Feds Spend $224,998 on Reproductive Health Video Game

Game will 'facilitate reductions in sexual and reproductive health risk behaviors'

video game
November 19, 2016

The National Institutes of Health is spending roughly a quarter of a million dollars to create a video game about reproductive health.

The University of Chicago and a video game developer were awarded a joint project this summer to develop a STEM game for teenagers called "Caduceus Quest," named after a mythological symbol popularly (and incorrectly) associated with medicine.

The study will "develop and test a serious game, Caduceus Quest, to engage youth in STEM learning, facilitate reductions in sexual and reproductive health risk behaviors, and promote asset development toward holistic, long-term well-being," according to a grant for the project. "Caduceus Quest will be a multi-platform, theory-based, role-playing game in which players build up teams of doctors, policymakers, researchers, youth advocates, educators, etc. to solve medical mysteries and epidemiologic crises around the city."

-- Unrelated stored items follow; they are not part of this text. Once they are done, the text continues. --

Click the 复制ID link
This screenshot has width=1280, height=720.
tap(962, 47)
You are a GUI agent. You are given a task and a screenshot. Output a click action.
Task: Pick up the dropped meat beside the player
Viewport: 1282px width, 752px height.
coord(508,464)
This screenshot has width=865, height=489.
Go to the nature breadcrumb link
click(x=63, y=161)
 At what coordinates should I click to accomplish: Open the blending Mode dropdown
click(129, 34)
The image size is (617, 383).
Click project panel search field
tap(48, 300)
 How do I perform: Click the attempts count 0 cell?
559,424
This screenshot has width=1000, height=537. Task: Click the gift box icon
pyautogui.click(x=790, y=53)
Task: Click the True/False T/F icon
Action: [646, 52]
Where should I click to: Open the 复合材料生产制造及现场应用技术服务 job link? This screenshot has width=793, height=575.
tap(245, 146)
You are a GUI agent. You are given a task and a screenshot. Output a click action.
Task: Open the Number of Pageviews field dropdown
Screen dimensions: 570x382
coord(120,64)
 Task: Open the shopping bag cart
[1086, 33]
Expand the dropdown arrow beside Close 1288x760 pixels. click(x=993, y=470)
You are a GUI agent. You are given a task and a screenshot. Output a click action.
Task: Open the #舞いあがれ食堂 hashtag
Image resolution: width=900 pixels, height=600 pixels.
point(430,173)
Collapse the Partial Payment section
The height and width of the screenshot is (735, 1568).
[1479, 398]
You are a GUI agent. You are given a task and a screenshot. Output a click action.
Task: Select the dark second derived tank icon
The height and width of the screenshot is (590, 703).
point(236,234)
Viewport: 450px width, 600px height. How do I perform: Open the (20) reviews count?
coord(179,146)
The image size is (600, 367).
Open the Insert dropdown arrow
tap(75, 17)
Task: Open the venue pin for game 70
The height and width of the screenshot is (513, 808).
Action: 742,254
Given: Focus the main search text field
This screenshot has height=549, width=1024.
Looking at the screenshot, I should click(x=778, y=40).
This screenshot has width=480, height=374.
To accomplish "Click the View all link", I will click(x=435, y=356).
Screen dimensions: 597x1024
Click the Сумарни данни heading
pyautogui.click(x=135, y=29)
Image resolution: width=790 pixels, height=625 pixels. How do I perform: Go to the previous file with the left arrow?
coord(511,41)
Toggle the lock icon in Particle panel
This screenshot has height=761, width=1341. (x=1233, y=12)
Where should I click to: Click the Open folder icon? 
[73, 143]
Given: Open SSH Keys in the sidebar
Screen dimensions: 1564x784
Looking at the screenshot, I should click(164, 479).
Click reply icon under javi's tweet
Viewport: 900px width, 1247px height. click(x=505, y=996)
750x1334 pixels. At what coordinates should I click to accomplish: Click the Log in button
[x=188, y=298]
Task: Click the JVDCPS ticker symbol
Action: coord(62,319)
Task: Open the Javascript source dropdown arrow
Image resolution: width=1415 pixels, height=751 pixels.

The target audience is African American and Latino teenagers in Chicago between the ages of 13 and 18.

The game is being developed by Resilient Games Studio in conjunction with the University's Center for Interdisciplinary Inquiry and Innovation in Sexual and Reproductive Health.

The center's goal is to "advance sexual and reproductive health, rights and justice."

"These partners share a commitment to using game-based learning experiences to empower youth with the skills, capacity, and support to achieve optimal health and well-being," the grant said.